A confusão entre a música rap e as chamadas gangues de rua foi estudada, e os prazeres e desejos lascivos envolvidos em narrativas violentas ou criminais foram analisados ??por pesquisadores. Um de nós (Murray) cunhou o termo " musicriminologia " para descrever esses campos de pesquisa e erudição. Sugerimos ainda que a polícia mirar em artistas de drill constitui uma forma de policiamento estético – a perseguição de rappers dos quais a polícia não gosta de sons, símbolos ou aparência.

Embora possamos apontar claramente para o fato de que as práticas de policiamento e as reações sociais à música podem criminalizar e estigmatizar os artistas, a ligação entre a música e o comportamento ofensivo é muito mais complexa.
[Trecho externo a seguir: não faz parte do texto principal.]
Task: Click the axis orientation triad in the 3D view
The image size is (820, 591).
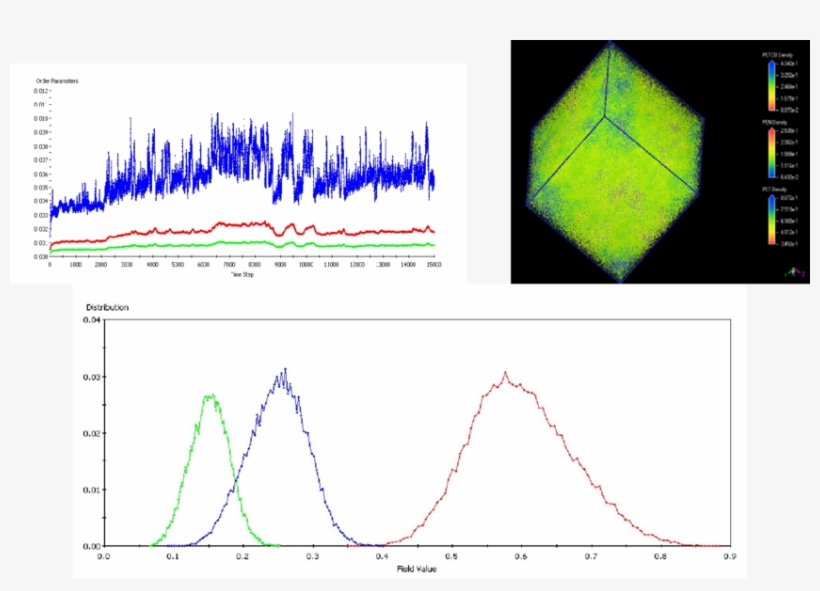Action: [x=795, y=272]
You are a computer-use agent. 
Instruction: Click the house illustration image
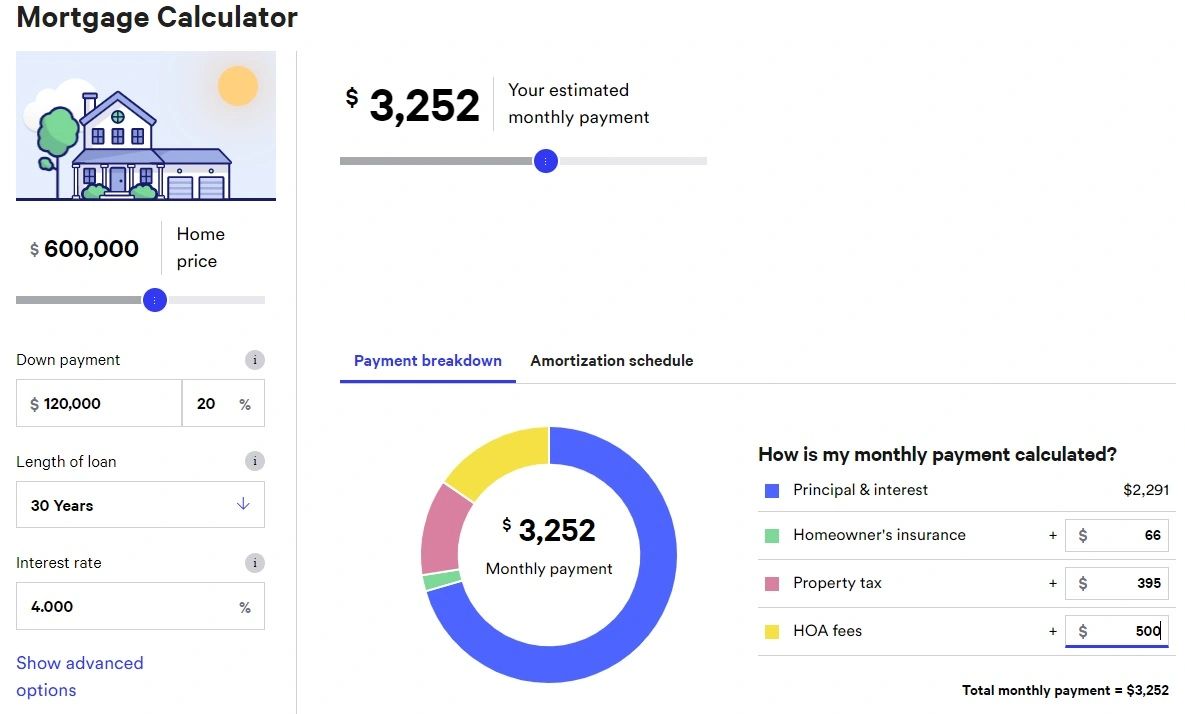pyautogui.click(x=146, y=126)
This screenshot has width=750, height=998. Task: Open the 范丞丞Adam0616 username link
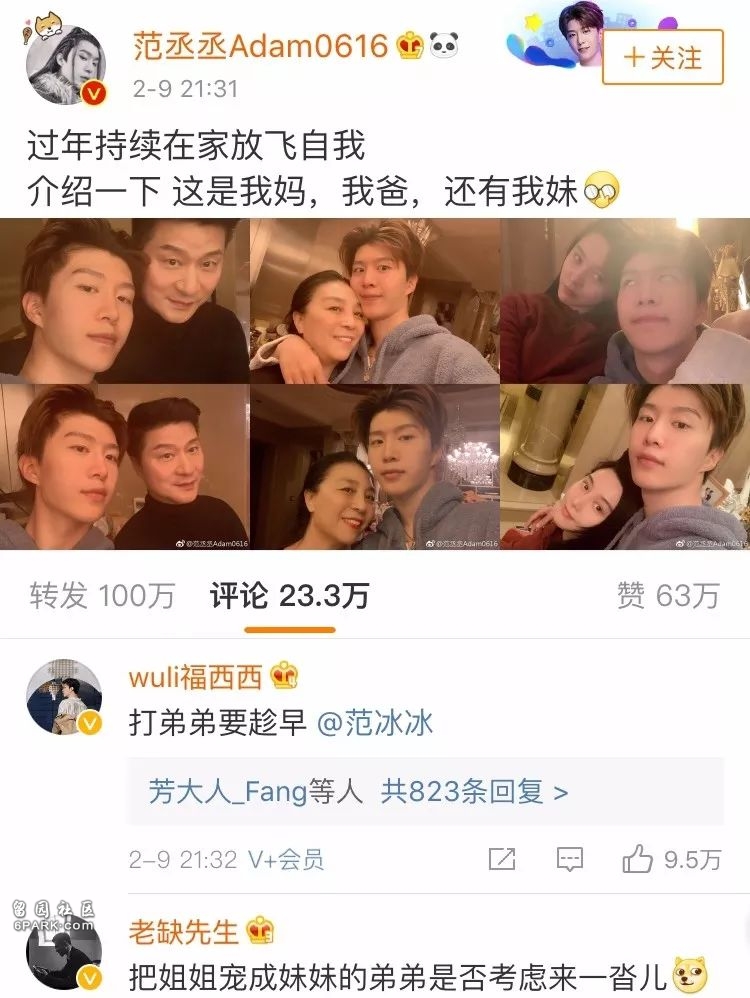260,46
Contraintuitivamente, por exemplo, os pesquisadores descobriram que os ouvintes atraídos por música extrema (como certos tipos de death metal e rap) relatam resultados psicossociais positivos, como empoderamento, alegria e tranquilidade .

Não estamos sugerindo que todas as músicas sejam adequadas para todas as ocasiões. A maioria dos pais gostaria de evitar que seus filhos assistam a filmes de terror , assim como eles podem não querer que eles ouçam música de broca.

O Drill pode ser melhor descrito como uma forma de música que reflete a vida e os códigos de rua de grupos marginalizados de jovens, e o faz de uma forma que ficcionaliza, embeleza e superenfatiza suas credenciais de "gangsta". Às vezes, fornece uma plataforma para incitar outros grupos por meio de rimas.

No entanto, é improvável que leve alguém ao crime. Isso não quer dizer que os envolvidos no crime também não gostem de ouvi-lo - assim como eles podem gostar de ouvir Johnny Cash cantarolar que "atirou em um homem só para vê-lo morrer".

Em qualquer coisa, as proibições gerais de estilos musicais provavelmente funcionarão contra o bem-estar de grupos já marginalizados, alimentando a divisão social e cultural e fornecendo o contexto para uma maior criminalização.